The high water mark for evangelical support for Romney was in Mississippi. Half of the voters in Mississippi were white evangelicals (up from 43 percent in 2008). Of these, 96 percent said they voted for Romney. In comparison, 94 percent of African-Americans in the state voted for Obama...
(Excerpt) Read more at christianitytoday.com ...
Also of interest:
After Election 2012: Living in the 'New Moral Landscape'
Normalizing Homosexuality In the Public Schools
Home-Schoolers Challenge Home Education Crackdown
Ping
I think the more important question with Evangelicals is, how many simply didn’t vote for either guy? A larger percentage of a smaller base does a candidate no good.
do Christians know what being Christian is?
Im not one of the new term “evangalicals” but I didnt vote for either baby killing same sex marriage pusher...
Put me down as (blood bought, Bible believing) Christian
I’ll just put you down as somebody who doesn’t give a damn about what happens to America.
Typical. Enjoy your government cheese, serf.
Should that not be AMORAL???
I’m in that group
Not many do...
Jesus answered, The work of God is this: to believe in the one he has sent.
1 John 3:21-24
Dear friends, if our hearts do not condemn us, we have confidence before God and receive from him anything we ask, because we keep his commands and do what pleases him. And this is his command: to believe in the name of his Son, Jesus Christ, and to love one another as he commanded us. The one who keeps Gods commands lives in him, and he in them. And this is how we know that he lives in us: We know it by the Spirit he gave us.
You do that quite well!
We WANT you on that wall.
We NEED you on that wall!
It depends on who the opponent is. Obama was for Evangelicals what he was for African-Americans — a rallying point. One group rallied against him, the other group for, but one can’t expect every election is going to produce the same result (at least for evangelicals — sometimes it looks like it does for Blacks). Another race with different candidates might not produce the same result.
rofl,.....heehee
The Faith and Freedom Coalition, an organization in Duluth, Ga., dedicated to educating and mobilizing people of faith to be effective citizens, revealed that the evangelical vote increased to 27 percent this year, with 78 percent of them voting for Romney and 21 percent for Obama. http://www.citizenlink.com/2012/11/08/surveys-evangelical-electorate-vote-increases/
A valid statement, but as the article shows, this conservative majority has been the case for a long time and is manifest in many areas: http://www.pewforum.org/Politics-and-Elections/How-the-Faithful-Voted-2012-Preliminary-Exit-Poll-Analysis.aspx
http://www.freerepublic.com/focus/chat/2956727/posts?page=119#119http://www.peacebyjesus.com/RC-Stats_vs._Evang.html#POLITICAL
Apparently at least 20% do not, though we all should do better in living out the faith.
ping
I cheerfully cast my NYS throwaway vote for president as a protest vote for a third party candidate.

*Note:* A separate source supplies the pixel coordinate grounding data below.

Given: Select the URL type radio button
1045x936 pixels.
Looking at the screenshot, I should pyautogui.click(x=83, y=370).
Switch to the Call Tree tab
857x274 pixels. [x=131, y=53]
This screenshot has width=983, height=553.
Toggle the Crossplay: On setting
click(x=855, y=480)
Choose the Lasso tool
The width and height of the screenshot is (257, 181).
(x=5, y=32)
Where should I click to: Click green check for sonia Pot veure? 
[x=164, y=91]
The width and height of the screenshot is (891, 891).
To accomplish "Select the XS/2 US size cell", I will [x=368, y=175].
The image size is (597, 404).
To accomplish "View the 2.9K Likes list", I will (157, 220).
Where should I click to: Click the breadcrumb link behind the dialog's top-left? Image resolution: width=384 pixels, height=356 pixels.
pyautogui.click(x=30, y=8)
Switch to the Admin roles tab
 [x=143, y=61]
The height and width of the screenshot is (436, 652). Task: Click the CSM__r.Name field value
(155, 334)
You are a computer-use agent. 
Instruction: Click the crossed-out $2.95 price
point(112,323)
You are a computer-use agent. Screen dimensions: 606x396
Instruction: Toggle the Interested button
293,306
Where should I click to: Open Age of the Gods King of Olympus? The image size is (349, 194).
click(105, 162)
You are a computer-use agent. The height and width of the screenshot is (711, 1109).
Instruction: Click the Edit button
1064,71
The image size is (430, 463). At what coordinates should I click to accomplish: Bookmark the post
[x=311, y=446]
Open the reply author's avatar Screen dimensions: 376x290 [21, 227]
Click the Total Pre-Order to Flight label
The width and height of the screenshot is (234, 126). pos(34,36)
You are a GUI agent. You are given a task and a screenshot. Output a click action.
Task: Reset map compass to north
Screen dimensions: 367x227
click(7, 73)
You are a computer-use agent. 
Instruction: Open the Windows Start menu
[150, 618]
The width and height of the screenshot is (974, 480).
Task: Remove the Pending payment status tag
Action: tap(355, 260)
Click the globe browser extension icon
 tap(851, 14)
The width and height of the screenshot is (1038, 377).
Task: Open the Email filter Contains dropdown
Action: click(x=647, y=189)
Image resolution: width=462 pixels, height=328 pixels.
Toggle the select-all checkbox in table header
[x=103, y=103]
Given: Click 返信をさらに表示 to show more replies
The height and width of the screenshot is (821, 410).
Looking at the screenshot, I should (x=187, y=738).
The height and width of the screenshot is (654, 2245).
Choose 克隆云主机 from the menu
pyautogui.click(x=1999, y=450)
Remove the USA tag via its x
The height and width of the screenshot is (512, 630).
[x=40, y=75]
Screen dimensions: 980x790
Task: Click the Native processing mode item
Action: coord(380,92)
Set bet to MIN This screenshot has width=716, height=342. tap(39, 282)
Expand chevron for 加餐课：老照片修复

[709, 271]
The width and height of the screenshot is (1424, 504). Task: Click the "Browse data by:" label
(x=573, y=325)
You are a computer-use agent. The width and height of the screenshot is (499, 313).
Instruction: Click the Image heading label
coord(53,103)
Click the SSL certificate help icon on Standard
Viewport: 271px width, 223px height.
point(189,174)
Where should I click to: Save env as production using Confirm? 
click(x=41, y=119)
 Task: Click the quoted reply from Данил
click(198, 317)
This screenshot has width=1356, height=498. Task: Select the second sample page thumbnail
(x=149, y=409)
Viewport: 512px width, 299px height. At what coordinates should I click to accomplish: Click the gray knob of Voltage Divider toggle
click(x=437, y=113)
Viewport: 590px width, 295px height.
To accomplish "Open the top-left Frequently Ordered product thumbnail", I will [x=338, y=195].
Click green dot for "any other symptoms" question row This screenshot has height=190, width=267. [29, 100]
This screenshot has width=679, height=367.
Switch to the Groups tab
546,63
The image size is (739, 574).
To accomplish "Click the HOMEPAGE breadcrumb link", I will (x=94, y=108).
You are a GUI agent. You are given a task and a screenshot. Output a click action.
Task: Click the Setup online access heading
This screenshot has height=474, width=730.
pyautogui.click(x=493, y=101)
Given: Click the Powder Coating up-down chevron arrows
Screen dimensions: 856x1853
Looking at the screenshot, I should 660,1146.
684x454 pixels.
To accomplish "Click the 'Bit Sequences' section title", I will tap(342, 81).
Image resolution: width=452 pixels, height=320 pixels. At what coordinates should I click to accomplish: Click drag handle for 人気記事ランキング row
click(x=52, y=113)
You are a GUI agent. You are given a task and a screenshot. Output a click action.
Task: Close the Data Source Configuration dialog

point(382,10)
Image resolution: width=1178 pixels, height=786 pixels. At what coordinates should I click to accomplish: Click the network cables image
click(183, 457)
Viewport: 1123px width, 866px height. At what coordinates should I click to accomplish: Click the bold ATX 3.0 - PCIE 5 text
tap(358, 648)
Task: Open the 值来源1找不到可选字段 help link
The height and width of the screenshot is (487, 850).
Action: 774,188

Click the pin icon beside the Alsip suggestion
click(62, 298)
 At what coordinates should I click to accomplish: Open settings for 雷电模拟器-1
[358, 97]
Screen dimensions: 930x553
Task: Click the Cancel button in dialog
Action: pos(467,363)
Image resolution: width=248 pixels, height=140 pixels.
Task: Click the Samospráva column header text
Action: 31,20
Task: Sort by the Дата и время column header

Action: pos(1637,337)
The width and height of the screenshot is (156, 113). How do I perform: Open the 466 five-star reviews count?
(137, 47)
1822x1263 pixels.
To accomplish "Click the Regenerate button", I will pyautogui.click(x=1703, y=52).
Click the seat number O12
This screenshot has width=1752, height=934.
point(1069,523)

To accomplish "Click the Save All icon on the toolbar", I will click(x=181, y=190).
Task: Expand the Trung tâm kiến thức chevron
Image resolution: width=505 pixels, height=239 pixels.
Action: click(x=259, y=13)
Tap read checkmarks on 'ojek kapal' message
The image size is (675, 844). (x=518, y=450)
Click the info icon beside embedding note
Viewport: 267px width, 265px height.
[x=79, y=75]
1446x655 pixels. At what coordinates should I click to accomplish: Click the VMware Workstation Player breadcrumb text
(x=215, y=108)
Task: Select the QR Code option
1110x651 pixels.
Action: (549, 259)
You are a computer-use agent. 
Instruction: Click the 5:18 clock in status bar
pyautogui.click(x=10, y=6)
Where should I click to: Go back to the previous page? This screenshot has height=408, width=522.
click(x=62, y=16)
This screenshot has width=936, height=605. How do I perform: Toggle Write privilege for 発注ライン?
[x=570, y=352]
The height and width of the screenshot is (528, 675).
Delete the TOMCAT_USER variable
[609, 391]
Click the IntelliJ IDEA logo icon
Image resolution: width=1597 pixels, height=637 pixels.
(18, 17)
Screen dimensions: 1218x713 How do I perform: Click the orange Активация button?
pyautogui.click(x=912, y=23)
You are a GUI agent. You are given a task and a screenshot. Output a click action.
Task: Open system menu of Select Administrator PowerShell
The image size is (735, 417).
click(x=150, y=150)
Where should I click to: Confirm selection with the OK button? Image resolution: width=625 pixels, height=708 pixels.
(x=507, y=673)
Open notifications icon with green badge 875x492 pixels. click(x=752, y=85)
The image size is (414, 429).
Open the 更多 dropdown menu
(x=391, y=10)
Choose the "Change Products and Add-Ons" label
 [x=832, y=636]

And ideologically, there is no difference between Romney and obama. They are supporting the same agenda. The only difference is the method to their madness, or plans of destruction of the US.
Romney is just willing to go slower.
Ultimately that may benefit us that he lost.
Throw a frog in a pot of boiling water and he'll jump out. Turn up the heat slowly enough and he'll cook.